#### [Records for this exercise]
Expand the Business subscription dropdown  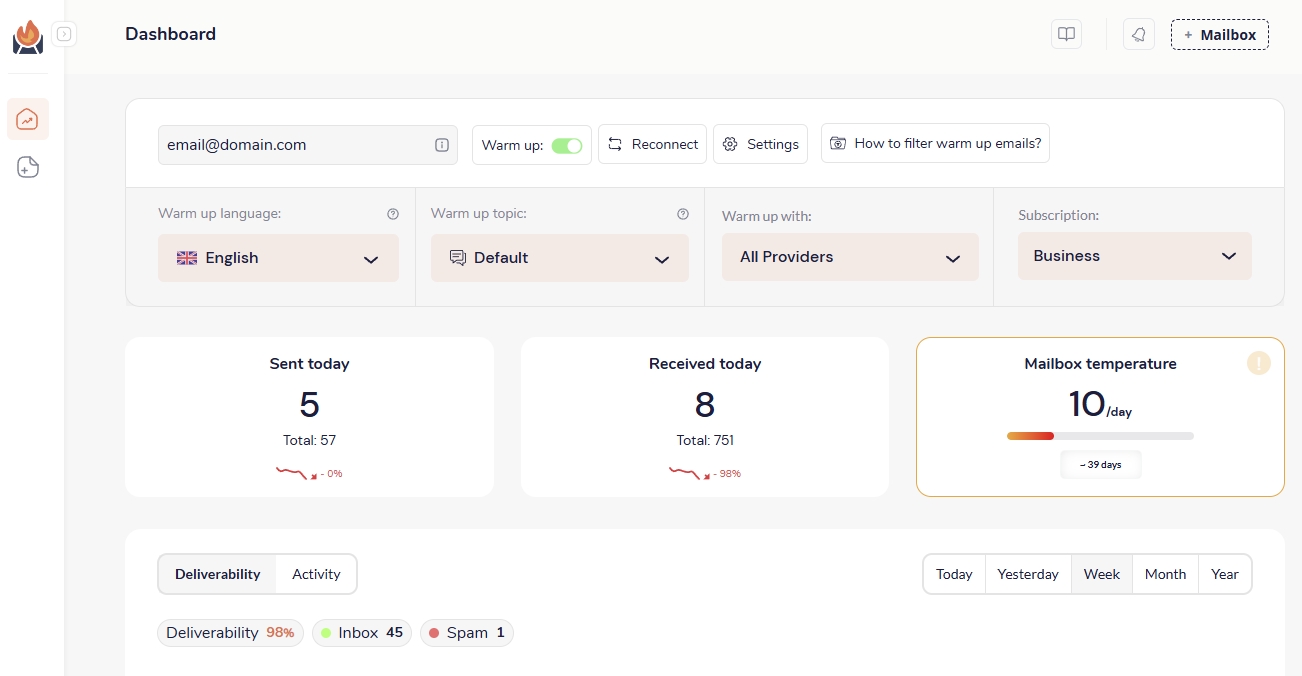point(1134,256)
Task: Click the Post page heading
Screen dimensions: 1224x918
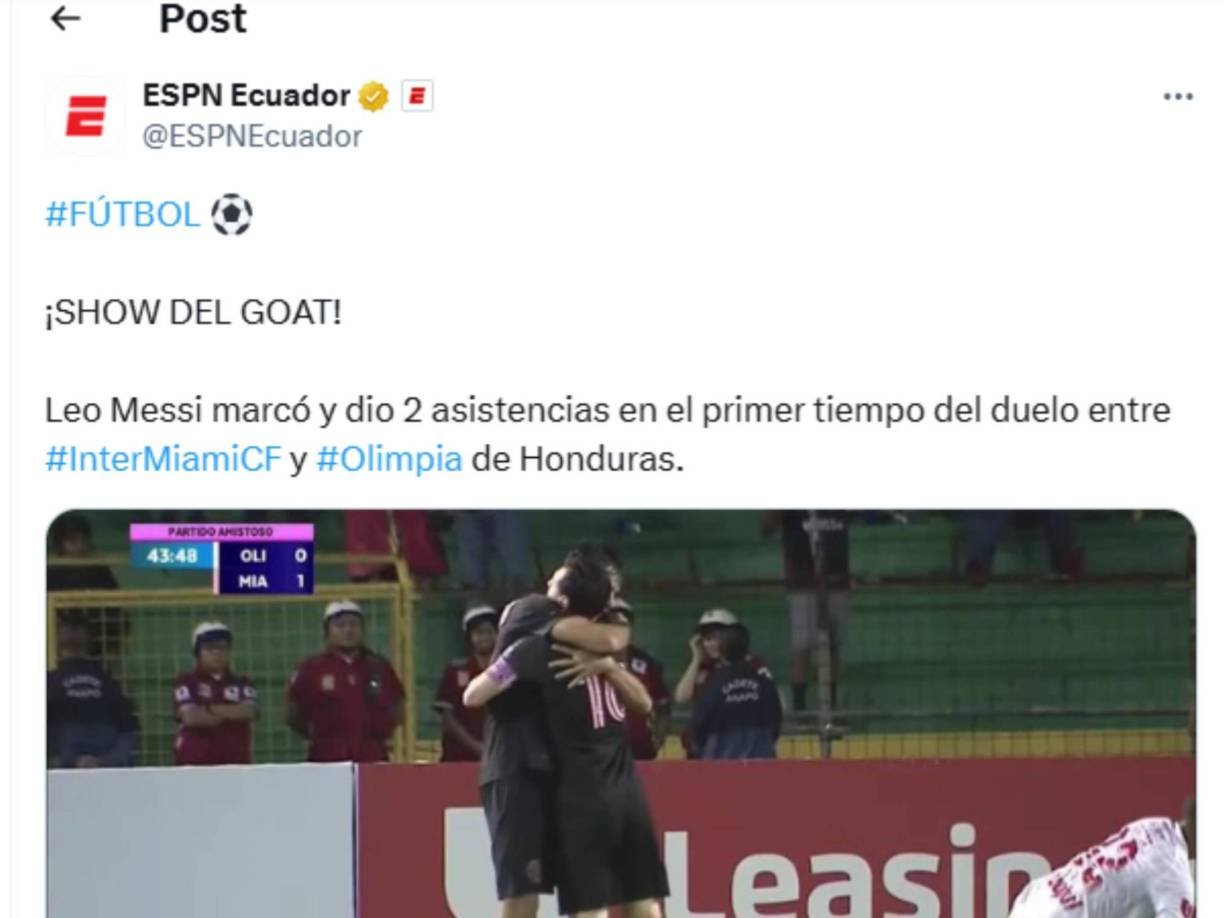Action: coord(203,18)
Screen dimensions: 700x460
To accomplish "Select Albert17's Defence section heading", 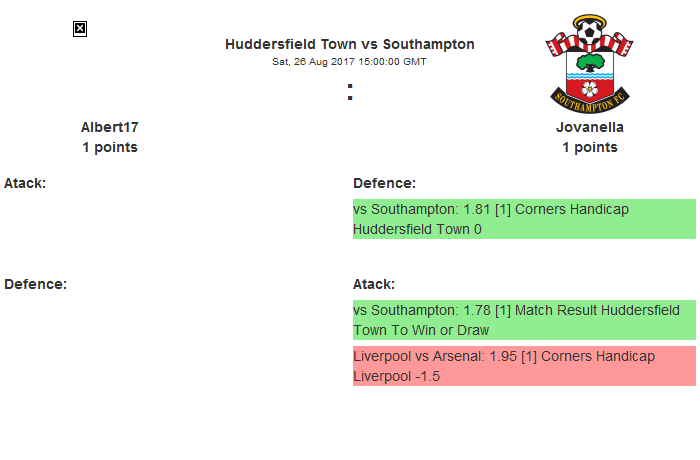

#### [Exercise directions]
Set down word for word every line from the line containing "Screen dimensions: 700x460" through the last line of the entries, and nothing more; no pictures.

#### [Result of the exercise]
Screen dimensions: 700x460
To accomplish "Select Albert17's Defence section heading", 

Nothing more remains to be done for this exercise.